_Activity_:
All of the data is to be set down again without alteration.

Items from a data source:

━━━

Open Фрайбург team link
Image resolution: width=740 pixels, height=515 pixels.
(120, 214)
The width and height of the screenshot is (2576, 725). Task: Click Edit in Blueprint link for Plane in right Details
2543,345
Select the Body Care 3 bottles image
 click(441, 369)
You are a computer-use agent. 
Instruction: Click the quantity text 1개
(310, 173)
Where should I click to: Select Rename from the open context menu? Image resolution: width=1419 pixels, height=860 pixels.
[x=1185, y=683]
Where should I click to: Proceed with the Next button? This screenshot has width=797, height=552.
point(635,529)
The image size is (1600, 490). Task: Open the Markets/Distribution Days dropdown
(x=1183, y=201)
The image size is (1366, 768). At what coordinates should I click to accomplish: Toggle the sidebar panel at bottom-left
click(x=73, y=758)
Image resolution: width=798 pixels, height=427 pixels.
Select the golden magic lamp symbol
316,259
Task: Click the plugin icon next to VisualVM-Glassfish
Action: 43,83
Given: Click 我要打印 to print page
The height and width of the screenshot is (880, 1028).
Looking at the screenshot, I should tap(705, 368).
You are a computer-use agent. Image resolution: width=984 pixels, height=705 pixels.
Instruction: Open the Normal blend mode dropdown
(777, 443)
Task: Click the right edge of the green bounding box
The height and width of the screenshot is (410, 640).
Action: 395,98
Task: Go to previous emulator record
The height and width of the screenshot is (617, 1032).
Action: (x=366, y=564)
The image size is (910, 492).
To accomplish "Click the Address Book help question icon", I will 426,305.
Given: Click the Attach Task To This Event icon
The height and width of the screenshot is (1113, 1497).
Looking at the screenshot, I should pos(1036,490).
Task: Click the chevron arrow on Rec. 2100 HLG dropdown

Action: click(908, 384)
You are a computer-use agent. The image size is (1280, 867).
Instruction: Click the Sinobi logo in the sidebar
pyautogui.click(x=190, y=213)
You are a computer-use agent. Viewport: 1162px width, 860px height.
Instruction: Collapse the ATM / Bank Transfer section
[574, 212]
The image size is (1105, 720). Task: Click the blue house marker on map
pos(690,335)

━━━

_Answer to this exercise_:
Open Фрайбург team link
Image resolution: width=740 pixels, height=515 pixels.
(120, 214)
The width and height of the screenshot is (2576, 725). Task: Click Edit in Blueprint link for Plane in right Details
2543,345
Select the Body Care 3 bottles image
 click(441, 369)
You are a computer-use agent. 
Instruction: Click the quantity text 1개
(310, 173)
Where should I click to: Select Rename from the open context menu? Image resolution: width=1419 pixels, height=860 pixels.
[x=1185, y=683]
Where should I click to: Proceed with the Next button? This screenshot has width=797, height=552.
point(635,529)
The image size is (1600, 490). Task: Open the Markets/Distribution Days dropdown
(x=1183, y=201)
The image size is (1366, 768). At what coordinates should I click to accomplish: Toggle the sidebar panel at bottom-left
click(x=73, y=758)
Image resolution: width=798 pixels, height=427 pixels.
Select the golden magic lamp symbol
316,259
Task: Click the plugin icon next to VisualVM-Glassfish
Action: 43,83
Given: Click 我要打印 to print page
The height and width of the screenshot is (880, 1028).
Looking at the screenshot, I should tap(705, 368).
You are a computer-use agent. Image resolution: width=984 pixels, height=705 pixels.
Instruction: Open the Normal blend mode dropdown
(777, 443)
Task: Click the right edge of the green bounding box
The height and width of the screenshot is (410, 640).
Action: 395,98
Task: Go to previous emulator record
The height and width of the screenshot is (617, 1032).
Action: (x=366, y=564)
The image size is (910, 492).
To accomplish "Click the Address Book help question icon", I will 426,305.
Given: Click the Attach Task To This Event icon
The height and width of the screenshot is (1113, 1497).
Looking at the screenshot, I should pos(1036,490).
Task: Click the chevron arrow on Rec. 2100 HLG dropdown

Action: click(908, 384)
You are a computer-use agent. The image size is (1280, 867).
Instruction: Click the Sinobi logo in the sidebar
pyautogui.click(x=190, y=213)
You are a computer-use agent. Viewport: 1162px width, 860px height.
Instruction: Collapse the ATM / Bank Transfer section
[574, 212]
The image size is (1105, 720). Task: Click the blue house marker on map
pos(690,335)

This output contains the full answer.